Extra! Korea

January 17, 2010

Foul-mouthed teacher encapsulates what’s wrong with education here

Filed under: education, idiots — extrakorea @ 1:16 pm

First and foremost, the author of this article is not given, and since it’s a Korea Times article, we should take everything with a big grain of salt, since they have reporters like Kang Shin-who under their employ.

Now, onto the story of an “exceptional” teacher.

Woo Hyung-chul, 46, teaches math at a private institution or hakwon in Seoul that prepares students to get into colleges.

There are many teachers like him in Korea where education is a religion. But Woo stands out among them because his pedagogical approach is different.

“Don’t throw an unrealizable goal to students on the first day.” That’s one of the lessons he shares in an interview with Donga Ilbo on Saturday. “Students will find it beyond their reach and give up.”

Wow, what a revolutionary idea.
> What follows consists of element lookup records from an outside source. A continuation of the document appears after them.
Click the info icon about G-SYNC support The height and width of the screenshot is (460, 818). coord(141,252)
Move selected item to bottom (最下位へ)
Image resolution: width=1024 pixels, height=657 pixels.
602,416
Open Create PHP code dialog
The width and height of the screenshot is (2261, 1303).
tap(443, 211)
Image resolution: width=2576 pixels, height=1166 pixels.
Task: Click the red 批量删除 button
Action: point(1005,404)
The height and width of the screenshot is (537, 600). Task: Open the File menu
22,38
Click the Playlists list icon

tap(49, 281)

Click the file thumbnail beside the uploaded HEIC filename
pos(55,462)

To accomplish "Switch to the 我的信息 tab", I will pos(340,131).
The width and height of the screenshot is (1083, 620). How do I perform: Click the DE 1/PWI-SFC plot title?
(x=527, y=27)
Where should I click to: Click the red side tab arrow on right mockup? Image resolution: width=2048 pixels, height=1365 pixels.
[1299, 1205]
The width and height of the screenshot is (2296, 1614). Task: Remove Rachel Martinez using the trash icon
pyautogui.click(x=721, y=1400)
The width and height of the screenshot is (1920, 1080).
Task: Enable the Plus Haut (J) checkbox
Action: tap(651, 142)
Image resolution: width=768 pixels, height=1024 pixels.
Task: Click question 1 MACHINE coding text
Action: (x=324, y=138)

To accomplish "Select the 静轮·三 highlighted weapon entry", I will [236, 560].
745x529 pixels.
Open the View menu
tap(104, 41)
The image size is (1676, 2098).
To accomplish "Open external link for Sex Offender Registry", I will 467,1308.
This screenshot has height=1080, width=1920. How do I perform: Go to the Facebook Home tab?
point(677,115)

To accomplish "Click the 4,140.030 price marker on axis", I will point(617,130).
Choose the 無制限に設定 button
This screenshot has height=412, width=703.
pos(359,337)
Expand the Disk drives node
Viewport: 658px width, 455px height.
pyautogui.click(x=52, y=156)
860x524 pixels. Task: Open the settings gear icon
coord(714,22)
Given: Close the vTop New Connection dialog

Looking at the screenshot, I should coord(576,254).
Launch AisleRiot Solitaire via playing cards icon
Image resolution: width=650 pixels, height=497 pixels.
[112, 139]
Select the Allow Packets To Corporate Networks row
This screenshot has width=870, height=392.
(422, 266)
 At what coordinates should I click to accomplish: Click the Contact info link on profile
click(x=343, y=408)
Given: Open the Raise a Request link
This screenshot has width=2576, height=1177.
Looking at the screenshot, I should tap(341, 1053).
In all of my years of teacher training and attending teachers’ conferences, I have never seen such “thinking outside of the box.” Amazing.

Most of Woo’s students are “problem kids” by some definition.

No, they are not. He teaches at a hogwon (private education institute), not at a public school. To attend his classes, you have to register, pay money, and go to class in your spare time. B.S.

They don’t do well academically.

How do we know that? Every school kid is dissatisfied with their marks (or at least their parents are).

Their attention span is short.

Thanks to computer games, cell phones, TV, and being spoiled rotten, this describes just about every kid.

But when they come to Yoo, their grades improve. If not, they at least have a good time laughing a lot.[1] And as days go by, these students’ grades also tend to pick up eventually.[2] So, he’s special.[3]

(Numbers are mine.)

1. The students grades improve. Unless they don’t. And if they don’t, at least their parents paid top dollar (or won) for their kids to laugh a lot.

2. Again, their grades tend to improve. Unless they don’t. Gee, that describes just about every teacher except for the most incompetent ones.

3. No, he is not.

Woo believes that when students don’t do well academically, it’s partly the teachers’ fault.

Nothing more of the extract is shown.